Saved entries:
☆ ☆ ☆
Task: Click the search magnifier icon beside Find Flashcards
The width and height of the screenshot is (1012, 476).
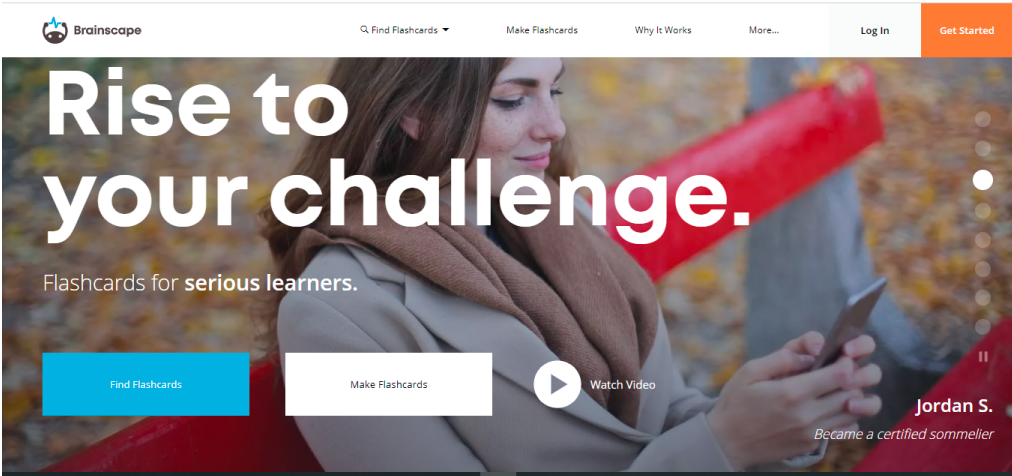Action: tap(364, 30)
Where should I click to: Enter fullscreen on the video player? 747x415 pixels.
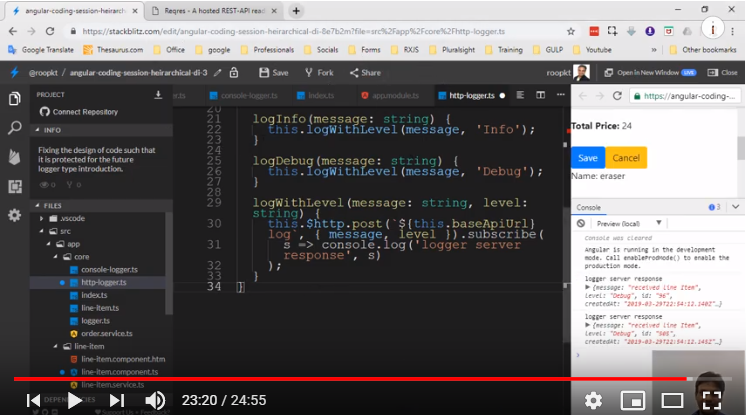pyautogui.click(x=711, y=400)
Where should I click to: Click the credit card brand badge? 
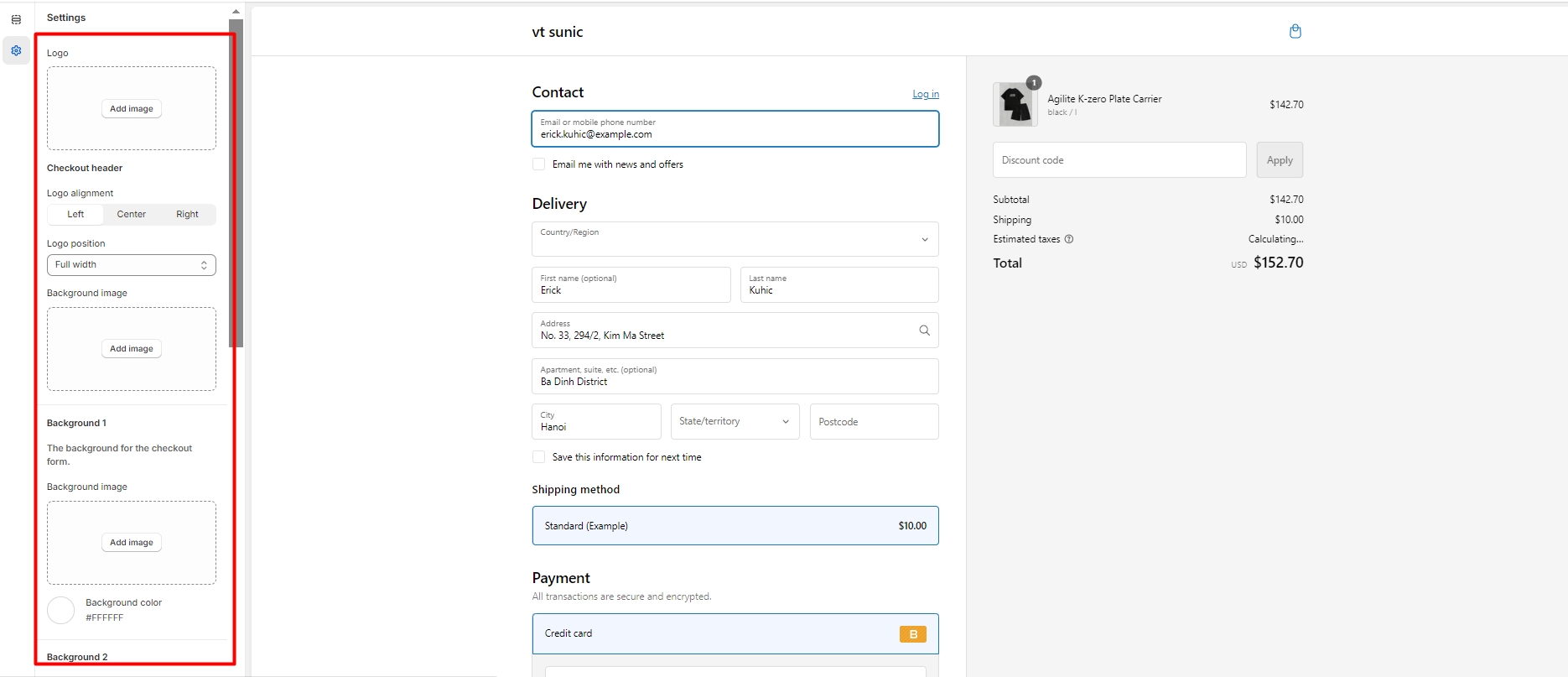[912, 634]
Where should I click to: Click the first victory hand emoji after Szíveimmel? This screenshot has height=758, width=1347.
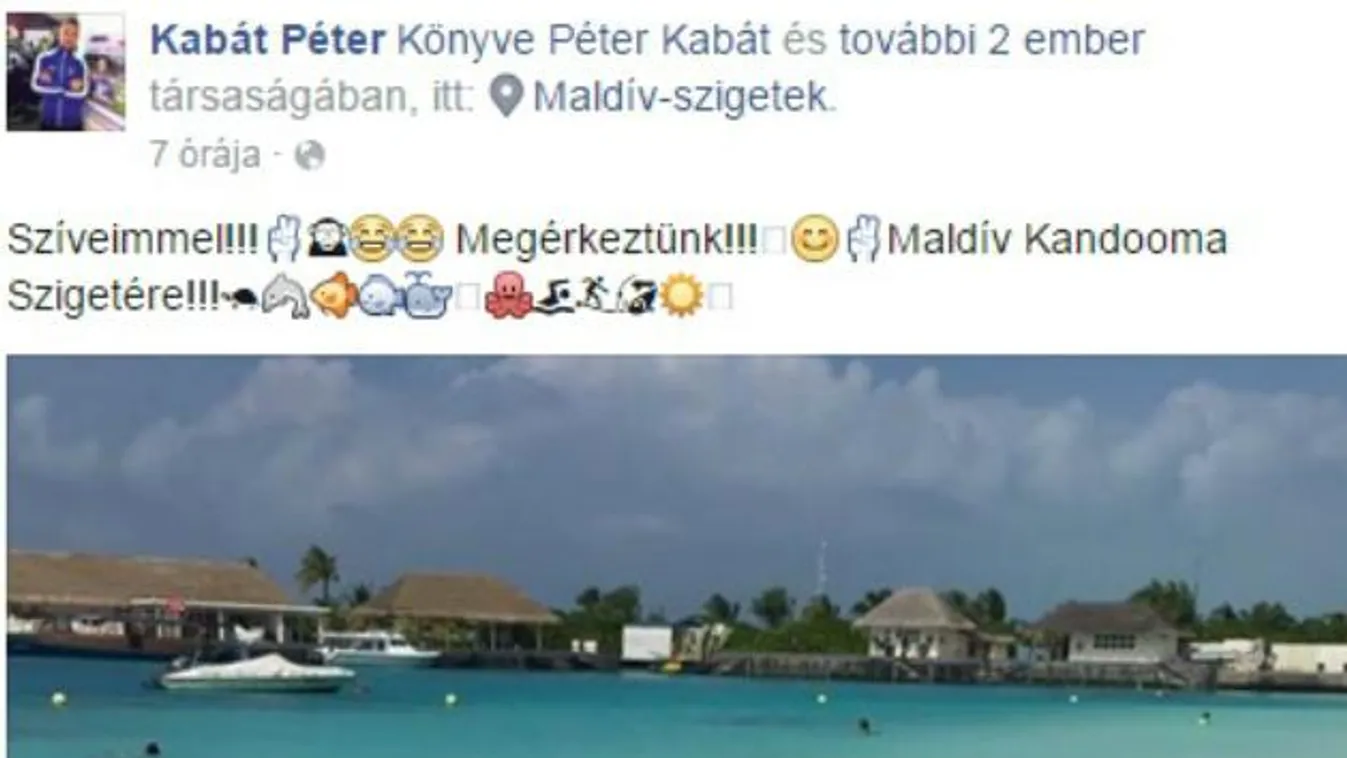pyautogui.click(x=283, y=240)
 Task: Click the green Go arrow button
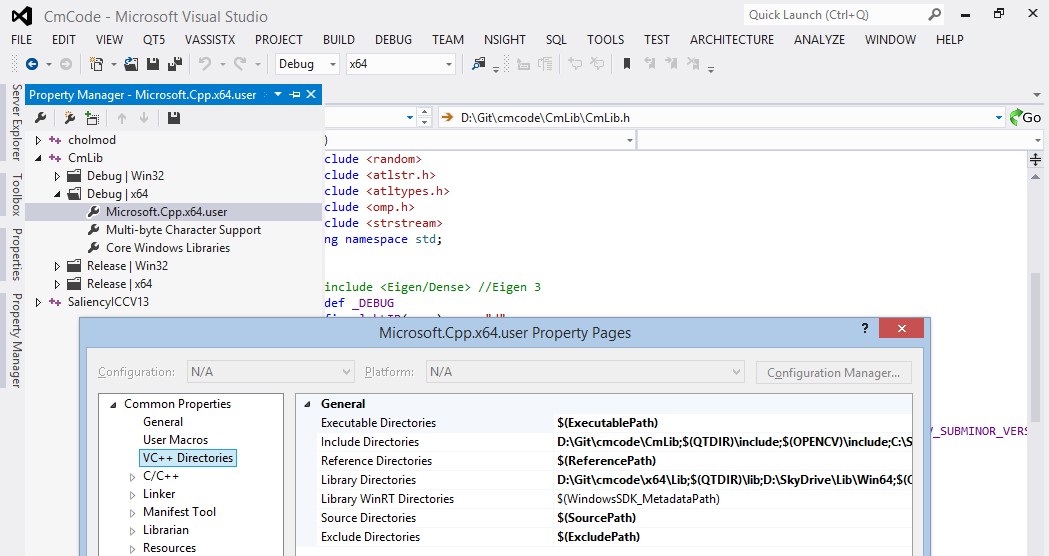coord(1025,117)
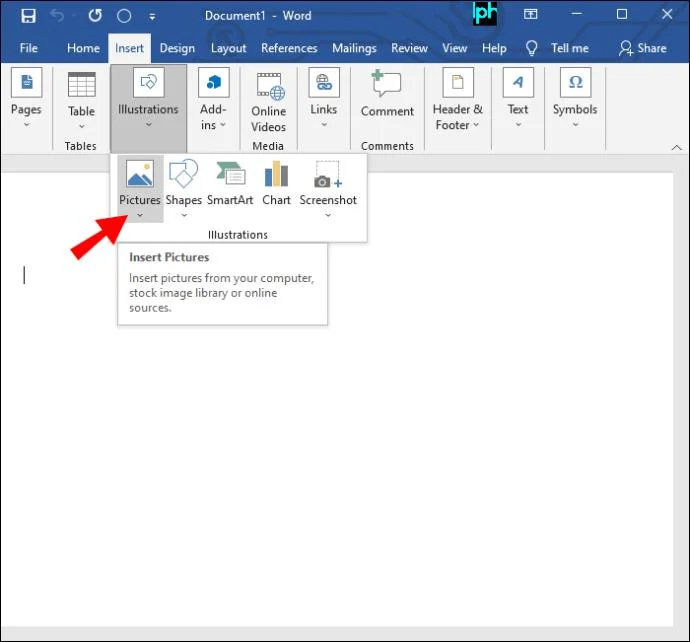Collapse the ribbon with the chevron
This screenshot has width=690, height=642.
(x=676, y=147)
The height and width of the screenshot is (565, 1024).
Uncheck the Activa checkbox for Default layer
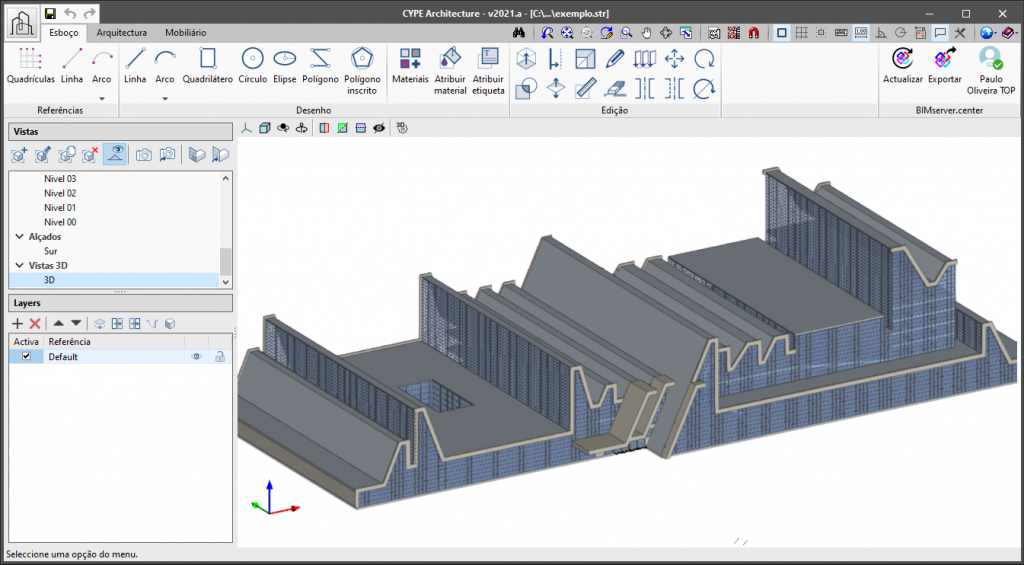[x=26, y=356]
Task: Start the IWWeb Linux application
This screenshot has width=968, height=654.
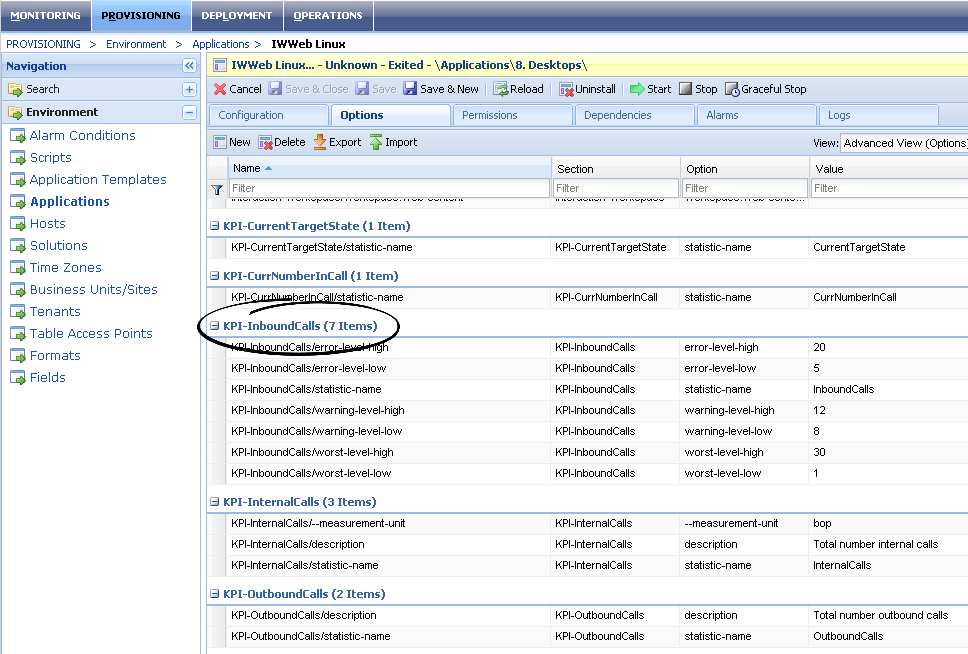Action: point(651,88)
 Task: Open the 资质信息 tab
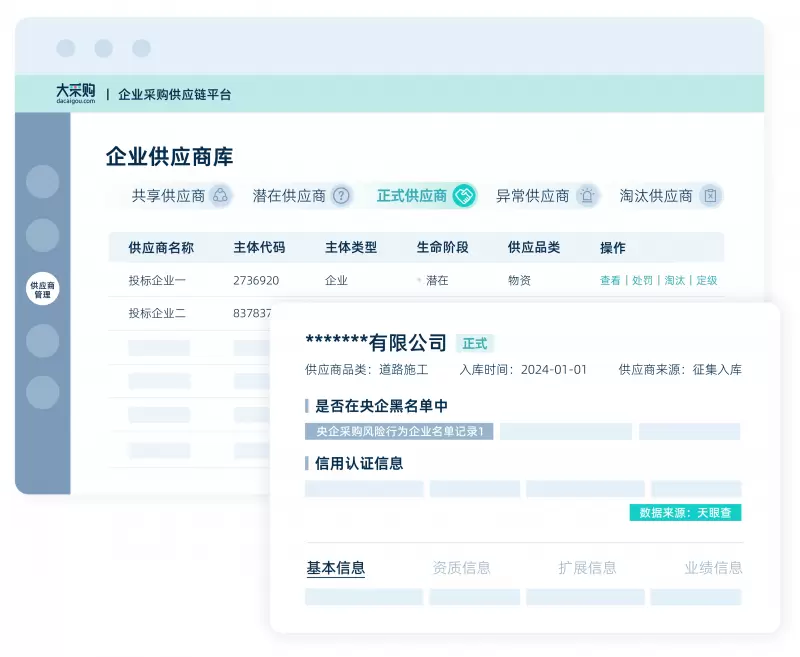(461, 568)
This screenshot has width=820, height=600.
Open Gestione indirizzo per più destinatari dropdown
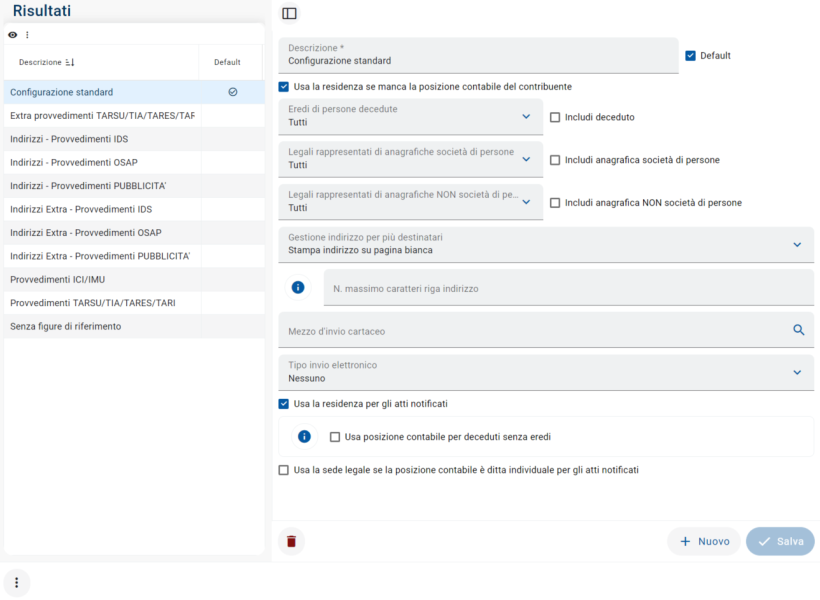pyautogui.click(x=797, y=244)
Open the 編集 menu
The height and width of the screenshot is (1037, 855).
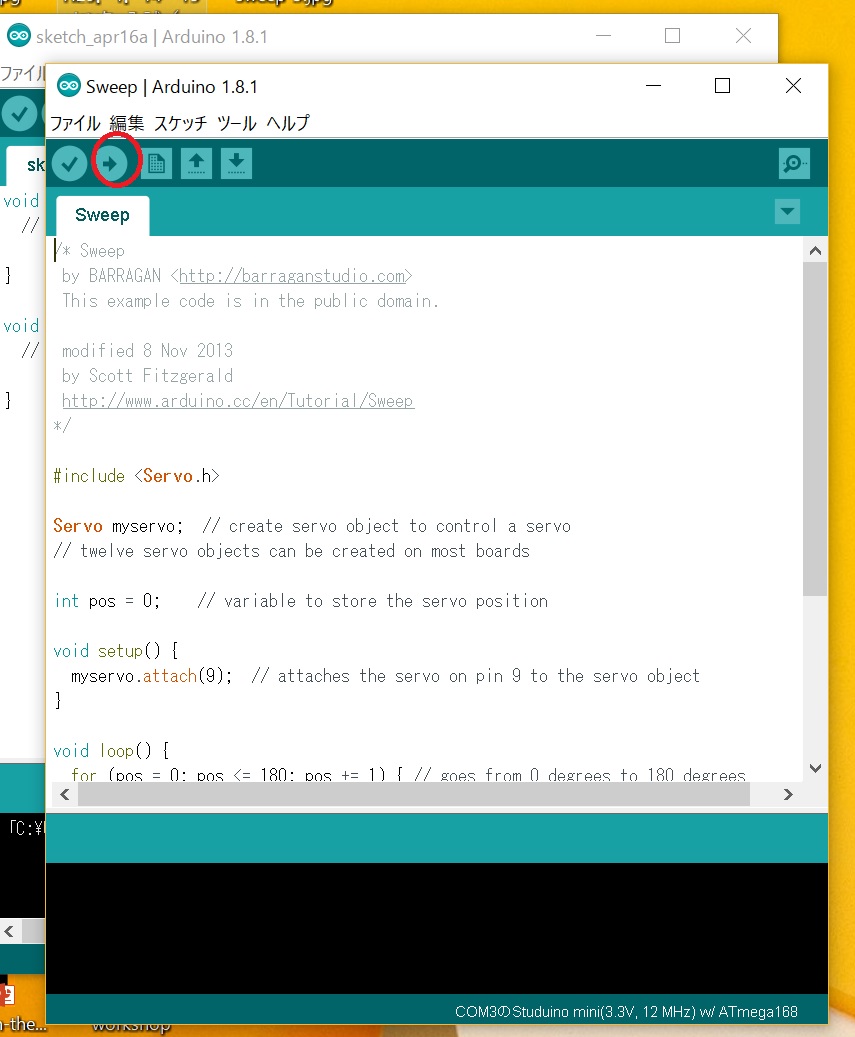pos(127,124)
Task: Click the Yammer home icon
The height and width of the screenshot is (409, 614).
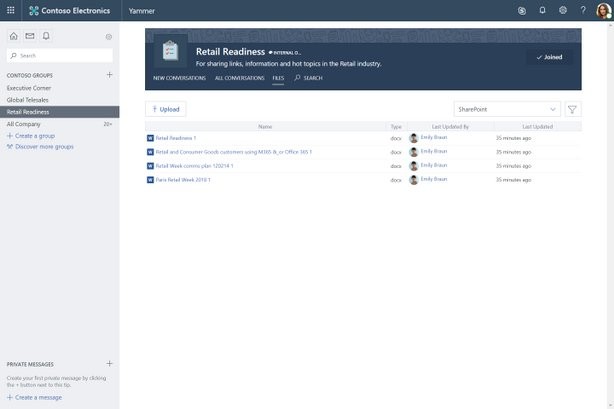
☆ ☆ ☆
Activity:
Reproduce all the entries above exactly. Include no images.

Response for this exercise:
Task: Click the search magnifier icon beside Find Flashcards
The width and height of the screenshot is (1012, 476).
Action: tap(364, 30)
Where should I click to: Enter fullscreen on the video player? 747x415 pixels.
pyautogui.click(x=711, y=400)
Where should I click to: Click the credit card brand badge? 
[912, 634]
Where should I click to: Click the first victory hand emoji after Szíveimmel? This screenshot has height=758, width=1347.
pyautogui.click(x=283, y=240)
 Task: Click the green Go arrow button
coord(1025,117)
Collapse the ribbon with the chevron
This screenshot has width=690, height=642.
(x=676, y=147)
The height and width of the screenshot is (565, 1024).
Uncheck the Activa checkbox for Default layer
[x=26, y=356]
Task: Start the IWWeb Linux application
This screenshot has width=968, height=654.
Action: point(651,88)
 Task: Open the 资质信息 tab
(461, 568)
This screenshot has width=820, height=600.
Open Gestione indirizzo per più destinatari dropdown
pyautogui.click(x=797, y=244)
Open the 編集 menu
The height and width of the screenshot is (1037, 855).
pos(127,124)
Task: Click the Yammer home icon
The height and width of the screenshot is (409, 614).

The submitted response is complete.